Fei Hao et al. proposed a soft set-based recommendation model and devised the corresponding algorithm to recommend the suitable mobile cloud services to users. The proposed recommendation model considers the multiple constraints for the recommendation of mobile cloud services; thus, the problem of mobile cloud services recommendation converted into a multiple-criteria decision-making (MCDM) process (Cho and Song 2015). Through case studies, the experiments proved the feasibility and effectiveness of the proposed recommendation model.

Noo-ri Kim et al. implemented a detection model based on a deep neural network to identify the relations between two given documents. The proposed detection model provides document relation modeling and a detection process to detect document changes (Rafiei and Kardan 2015). The experimental results showed that the proposed model outperformed others composed of PV, SM, and CNN.

Masoom Alam et al. proposed a novel garbled model to provide fine-grained security with following features: oblivious roles assignment, garbled dynamic separation of duty, and partial rule (Wang et al. 2016). The proposed model provides the flexible authentication based on the user’s context information and efficient security to the cloud access controls. This study proposed a general and modular framework to develop a methodology and architecture for the implementation of Ambient Intelligence (AmI) middleware.

Svetlana Kim and Yong-Ik Yoon proposed a context awareness framework called awareness-cognition (AC) for ambient intelligence to solve problems with predictions by discovering personalized knowledge through combining multiple contexts (Ogie 2016). The study developed a middleware layer of an AmI system which can handle context-aware analyses and exhibits high accuracy and efficiency. The proposed AmI middleware provides the scalability with high processing capabilities to combine multiple contexts.

Simon Fong et al. proposed an improved version of very fast decision tree (VFDT) which learns from misclassified results in order to filter the noisy data and maintain classification accuracy of the induced prediction model. The proposed method used a new technique called misclassified recall (MR), which is a pre-processing step for self-rectifying misclassified instances. Simulation experiment results showed that the improved efficacy of the new methodology VFDT + MR, in comparison with a collection of popular data stream mining algorithms from the literature (Anuradha and Vidushi 2015).

Shu-Ching Wang et al. proposed a middleware layer framework which can filter and integrate the vast amounts of information to get the meaningful and available information.
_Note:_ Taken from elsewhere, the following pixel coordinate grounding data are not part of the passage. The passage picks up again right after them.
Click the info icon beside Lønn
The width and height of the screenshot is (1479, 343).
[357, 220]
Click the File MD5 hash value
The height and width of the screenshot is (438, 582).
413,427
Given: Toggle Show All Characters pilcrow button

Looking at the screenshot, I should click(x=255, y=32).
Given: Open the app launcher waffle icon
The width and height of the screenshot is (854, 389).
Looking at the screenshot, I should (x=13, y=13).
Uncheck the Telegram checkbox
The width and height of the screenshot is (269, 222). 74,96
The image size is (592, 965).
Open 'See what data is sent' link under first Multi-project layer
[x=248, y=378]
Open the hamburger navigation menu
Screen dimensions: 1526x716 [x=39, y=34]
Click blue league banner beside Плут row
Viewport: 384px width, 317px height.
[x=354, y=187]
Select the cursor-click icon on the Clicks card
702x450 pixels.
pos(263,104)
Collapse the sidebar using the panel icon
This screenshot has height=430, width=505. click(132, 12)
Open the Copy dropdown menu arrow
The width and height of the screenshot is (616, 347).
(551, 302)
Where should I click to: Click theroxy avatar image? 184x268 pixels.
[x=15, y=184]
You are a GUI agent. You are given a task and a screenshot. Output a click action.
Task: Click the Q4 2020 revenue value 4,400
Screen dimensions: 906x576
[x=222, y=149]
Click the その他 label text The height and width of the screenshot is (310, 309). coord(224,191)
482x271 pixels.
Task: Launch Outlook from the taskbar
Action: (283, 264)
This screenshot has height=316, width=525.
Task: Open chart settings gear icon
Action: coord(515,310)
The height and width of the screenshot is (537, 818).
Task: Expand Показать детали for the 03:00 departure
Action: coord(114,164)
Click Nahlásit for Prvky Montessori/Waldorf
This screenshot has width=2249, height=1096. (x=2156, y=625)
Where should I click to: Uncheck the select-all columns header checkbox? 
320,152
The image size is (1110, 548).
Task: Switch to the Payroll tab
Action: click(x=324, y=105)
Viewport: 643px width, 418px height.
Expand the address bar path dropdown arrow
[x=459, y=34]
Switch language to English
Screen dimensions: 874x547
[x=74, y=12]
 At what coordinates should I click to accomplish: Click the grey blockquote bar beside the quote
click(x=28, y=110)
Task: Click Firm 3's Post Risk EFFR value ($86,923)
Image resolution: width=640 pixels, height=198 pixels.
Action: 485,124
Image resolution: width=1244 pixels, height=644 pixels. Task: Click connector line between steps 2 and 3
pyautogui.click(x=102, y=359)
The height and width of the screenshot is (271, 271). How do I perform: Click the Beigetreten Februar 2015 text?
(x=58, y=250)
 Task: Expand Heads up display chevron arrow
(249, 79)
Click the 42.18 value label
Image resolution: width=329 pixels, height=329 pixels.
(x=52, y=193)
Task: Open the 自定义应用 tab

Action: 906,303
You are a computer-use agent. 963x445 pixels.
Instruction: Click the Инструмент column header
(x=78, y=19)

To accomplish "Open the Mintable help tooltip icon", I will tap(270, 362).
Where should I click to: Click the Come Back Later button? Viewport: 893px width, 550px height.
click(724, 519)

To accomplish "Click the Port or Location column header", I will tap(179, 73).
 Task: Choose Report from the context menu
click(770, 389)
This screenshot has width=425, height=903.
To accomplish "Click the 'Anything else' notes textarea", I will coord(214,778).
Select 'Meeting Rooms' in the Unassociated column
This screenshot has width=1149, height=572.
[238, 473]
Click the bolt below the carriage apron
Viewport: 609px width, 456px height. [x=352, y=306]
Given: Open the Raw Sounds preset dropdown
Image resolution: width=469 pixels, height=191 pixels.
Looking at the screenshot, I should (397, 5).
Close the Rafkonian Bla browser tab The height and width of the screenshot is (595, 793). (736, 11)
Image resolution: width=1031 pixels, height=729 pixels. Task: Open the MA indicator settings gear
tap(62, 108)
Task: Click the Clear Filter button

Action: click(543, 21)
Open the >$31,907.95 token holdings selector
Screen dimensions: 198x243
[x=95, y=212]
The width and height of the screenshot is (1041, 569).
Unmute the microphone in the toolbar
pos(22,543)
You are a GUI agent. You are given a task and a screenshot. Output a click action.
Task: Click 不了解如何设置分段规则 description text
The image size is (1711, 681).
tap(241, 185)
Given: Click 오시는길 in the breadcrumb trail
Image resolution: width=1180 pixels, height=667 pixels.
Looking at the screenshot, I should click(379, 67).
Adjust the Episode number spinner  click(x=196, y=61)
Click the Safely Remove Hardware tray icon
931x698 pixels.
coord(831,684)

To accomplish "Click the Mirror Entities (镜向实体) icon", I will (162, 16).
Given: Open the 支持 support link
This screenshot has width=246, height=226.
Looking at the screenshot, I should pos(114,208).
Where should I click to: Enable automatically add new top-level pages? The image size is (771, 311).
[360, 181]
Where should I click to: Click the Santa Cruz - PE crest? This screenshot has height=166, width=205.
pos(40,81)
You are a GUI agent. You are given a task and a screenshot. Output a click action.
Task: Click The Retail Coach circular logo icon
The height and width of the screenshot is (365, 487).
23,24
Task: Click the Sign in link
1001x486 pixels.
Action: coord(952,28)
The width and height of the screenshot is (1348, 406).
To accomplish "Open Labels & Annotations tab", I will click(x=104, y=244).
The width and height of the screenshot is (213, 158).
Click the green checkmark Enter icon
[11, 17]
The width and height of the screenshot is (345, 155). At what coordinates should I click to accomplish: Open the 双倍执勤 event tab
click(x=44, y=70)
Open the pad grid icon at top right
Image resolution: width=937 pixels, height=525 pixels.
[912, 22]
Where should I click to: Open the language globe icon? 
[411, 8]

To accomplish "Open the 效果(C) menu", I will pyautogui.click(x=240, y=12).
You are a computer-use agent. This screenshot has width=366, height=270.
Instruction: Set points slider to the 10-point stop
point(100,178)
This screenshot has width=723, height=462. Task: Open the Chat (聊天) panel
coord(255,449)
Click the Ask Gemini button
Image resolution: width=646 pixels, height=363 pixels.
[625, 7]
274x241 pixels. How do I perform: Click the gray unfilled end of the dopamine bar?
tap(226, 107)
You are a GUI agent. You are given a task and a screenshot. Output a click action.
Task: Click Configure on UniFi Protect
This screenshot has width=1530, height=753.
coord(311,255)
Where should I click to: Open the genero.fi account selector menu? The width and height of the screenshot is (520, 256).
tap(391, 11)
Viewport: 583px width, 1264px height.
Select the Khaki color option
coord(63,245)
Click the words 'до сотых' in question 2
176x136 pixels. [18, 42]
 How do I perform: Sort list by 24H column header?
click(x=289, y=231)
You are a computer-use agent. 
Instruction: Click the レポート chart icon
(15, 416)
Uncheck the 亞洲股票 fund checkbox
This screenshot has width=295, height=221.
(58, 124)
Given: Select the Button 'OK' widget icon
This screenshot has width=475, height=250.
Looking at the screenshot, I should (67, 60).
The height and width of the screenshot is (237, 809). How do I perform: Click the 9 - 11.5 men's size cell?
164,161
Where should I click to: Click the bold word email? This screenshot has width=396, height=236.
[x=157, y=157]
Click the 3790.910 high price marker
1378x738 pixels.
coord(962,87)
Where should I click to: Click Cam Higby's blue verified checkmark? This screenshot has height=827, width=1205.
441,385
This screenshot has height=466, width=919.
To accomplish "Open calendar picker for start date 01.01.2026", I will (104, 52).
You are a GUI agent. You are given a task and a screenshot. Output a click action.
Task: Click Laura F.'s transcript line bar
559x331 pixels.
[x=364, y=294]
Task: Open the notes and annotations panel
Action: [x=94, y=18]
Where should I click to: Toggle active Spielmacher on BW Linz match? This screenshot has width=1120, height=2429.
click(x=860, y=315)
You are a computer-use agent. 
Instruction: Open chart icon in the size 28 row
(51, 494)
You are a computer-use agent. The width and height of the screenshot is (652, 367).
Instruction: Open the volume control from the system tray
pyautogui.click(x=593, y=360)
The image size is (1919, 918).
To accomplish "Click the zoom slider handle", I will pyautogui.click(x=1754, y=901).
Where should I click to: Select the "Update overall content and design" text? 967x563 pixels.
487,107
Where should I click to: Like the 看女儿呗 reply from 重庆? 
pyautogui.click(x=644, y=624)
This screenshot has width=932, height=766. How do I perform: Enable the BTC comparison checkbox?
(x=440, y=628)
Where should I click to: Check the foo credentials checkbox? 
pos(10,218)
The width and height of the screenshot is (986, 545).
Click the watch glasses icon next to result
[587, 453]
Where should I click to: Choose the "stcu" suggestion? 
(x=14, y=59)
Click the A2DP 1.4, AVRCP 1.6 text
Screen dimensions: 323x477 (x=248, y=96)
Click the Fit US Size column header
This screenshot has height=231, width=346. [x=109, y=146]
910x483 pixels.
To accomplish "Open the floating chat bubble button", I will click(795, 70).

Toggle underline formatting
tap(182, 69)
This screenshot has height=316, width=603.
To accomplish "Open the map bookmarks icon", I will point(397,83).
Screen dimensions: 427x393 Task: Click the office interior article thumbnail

In order to improve the effectiveness of the system, three-phase scheduling (3PS) under a cloud computational resource layer is proposed (Molano et al. 2017). The experiment results showed that the proposed method obtained the better load balance in each cluster, and the utilization rate of the nodes of each cluster was 100%.

Sunmin Lee and Nammee Moon proposed a location recognition system for users based on WiFi data (BSSID, RSSI) using Random Forest. In order to improve the accuracy, a radio Map was made to store BSSID efficiently and the filtered values were used as the learning data of Random Forest (Malhotra and Jangra 2017). Experiment results showed that the proposed algorithm had better accuracy, averaging 6.04% higher than the RSSI-based Random Forest location recognition.